41-BIS// Salvate il cittadino Provenzano

Dichiarazione di Irene Testa e dell’avv. Alessandro Gerardi, rispettivamente Segretario e dirigente dell’Associazione Il Detenuto Ignoto
La notizia dell’ennesimo ricovero d’urgenza di Bernardo Provenzano non ci ha sorpreso, anche perché, quando alcuni mesi fa andammo in visita ispettiva presso il carcere di Parma insieme alla deputata radicale Rita Bernardini, ci rendemmo subito conto di quanto il detenuto fosse gravemente debilitato e sofferente dal punto di vista fisico e di come orma stesse perdendo o avesse già perduto il lume della ragione, al punto che ci domandammo come fosse possibile sottoporre a un regime detentivo così duro una persona anziana ridotta in quelle condizioni. Proprio per questi motivi come radicali abbiamo depositato qualche mese fa una interrogazione parlamentare nella quale si chiedono chiarimenti al Governo sulle condizioni di salute del detenuto Provenzano, ma nonostante la gravità della situazione nessuno ci ha ancora ufficialmente risposto.

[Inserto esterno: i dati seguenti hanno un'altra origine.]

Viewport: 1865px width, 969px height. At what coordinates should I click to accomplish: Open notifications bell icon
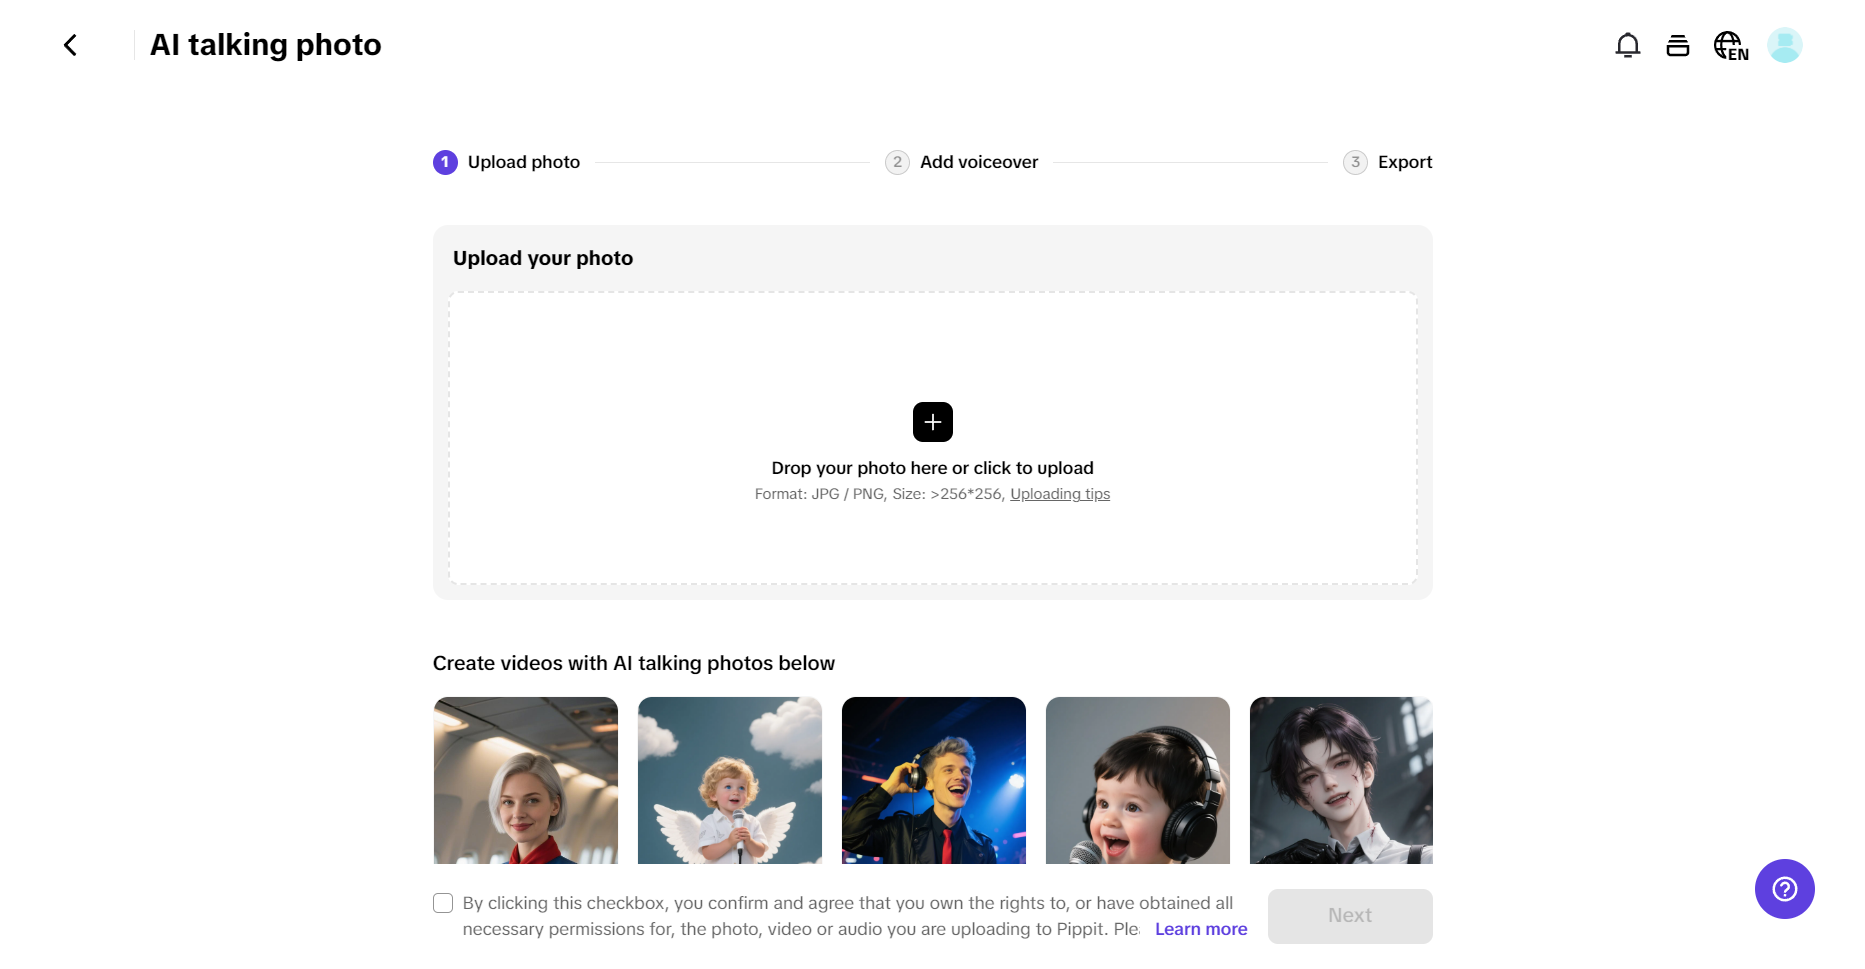(1627, 45)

Ci rivolgiamo quindi al Ministro della Giustizia Paola Severino affinché le misure disumane in cui sono ristretti i detenuti in 41bis, misure che le convenzioni internazionali definiscono tortura, non diventino atti di vera e propria bestialità. Le sacrosante esigenze di sicurezza nei confronti del detenuto Provenzano non possono essere spinte fino al punto di pregiudicare il suo stato di salute. È proprio in casi come questo che lo Stato deve mostrare tutta la sua forza, che consiste innanzitutto nel garantire ad un suo nemico quei diritti umani fondamentali che lui ha negato alle sue vittime.
Che non accada a Provenzano quel che è già accaduto a molti detenuti in 41bis infartuati, colpiti da ictus, malati di cancro, paralizzati o costretti sulla sedia a rotelle, la cui malattia è stata diagnosticata in ritardo, che sono arrivati in ospedale quando non c'era più nulla da fare oppure che sono stati riportati in carcere subito dopo una delicata operazione chirurgica e abbandonati nella propria cella. Molti detenuti in passato sono morti in 41bis, in cella o in ospedale o a casa dove erano stati mandati a finire i pochissimi giorni rimasti della loro vita. Chissà quanti potevano essere salvati se il loro male fosse stato preso in tempo o se fossero stati curati adeguatamente. Già per i detenuti “normali” la cura della salute è un optional, per quelli in 41bis è pressoché nulla, affidata al buon cuore di operatori penitenziari, spesso degli stessi agenti di custodia, ovvero usata come arma di ricatto finalizzata al pentimento. La verità è che dal 41 bis si può uscire solo in due modi: o da pentito o da morto. E non sono pochi quelli che in questi anni ne sono usciti come si suol dire: coi piedi davanti.